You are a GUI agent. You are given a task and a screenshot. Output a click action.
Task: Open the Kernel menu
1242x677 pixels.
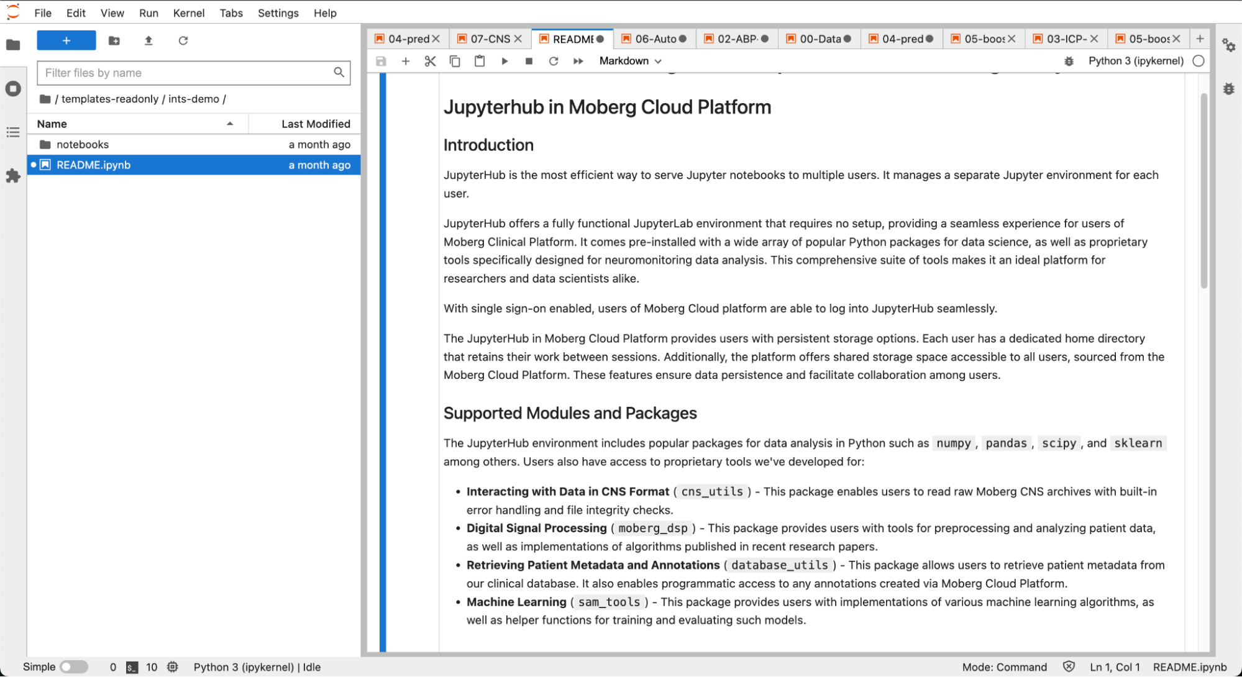pos(188,13)
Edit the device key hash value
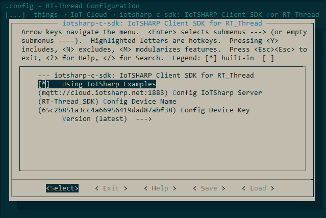 pos(107,110)
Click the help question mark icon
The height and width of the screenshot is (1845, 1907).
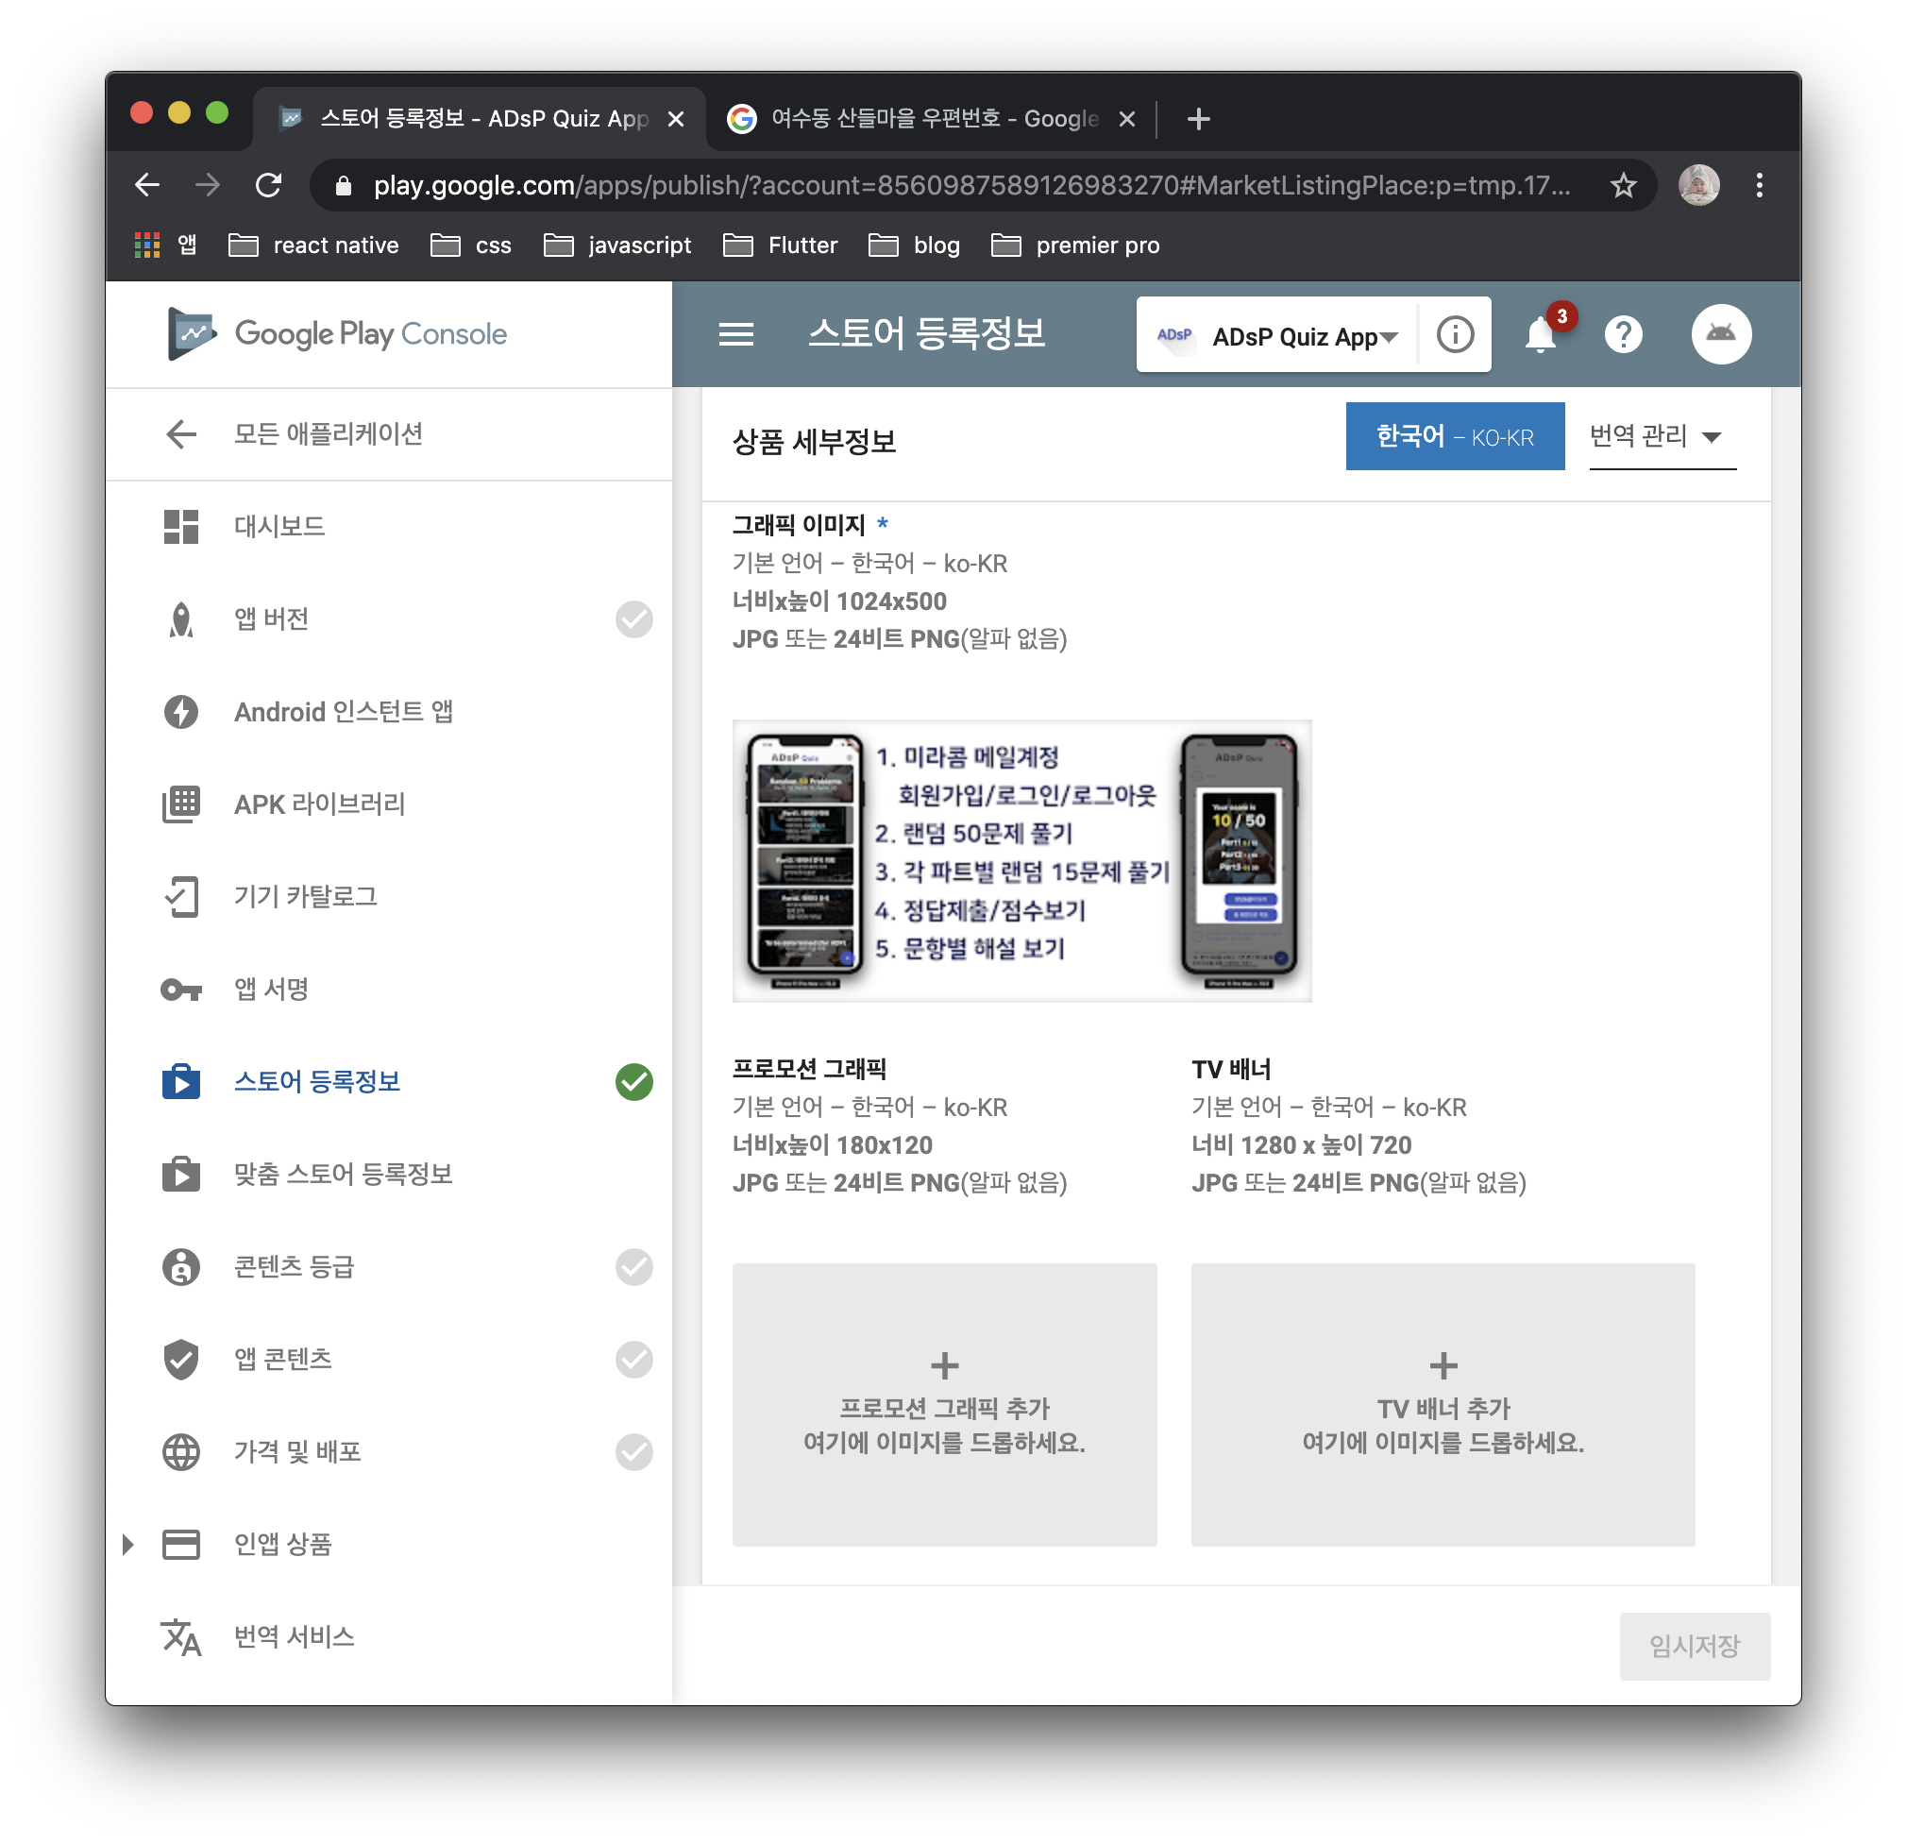(x=1623, y=335)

■ **Task**
Please put every line of the records above into a JSON list of strings, one string per line, with blank lines and the pictures left out.

■ **Response**
[
  "You are a GUI agent. You are given a task and a screenshot. Output a click action.",
  "Task: Open the Kernel menu",
  "1242x677 pixels.",
  "pos(188,13)",
  "Edit the device key hash value",
  " pos(107,110)",
  "Click the help question mark icon",
  "The height and width of the screenshot is (1845, 1907).",
  "(x=1623, y=335)"
]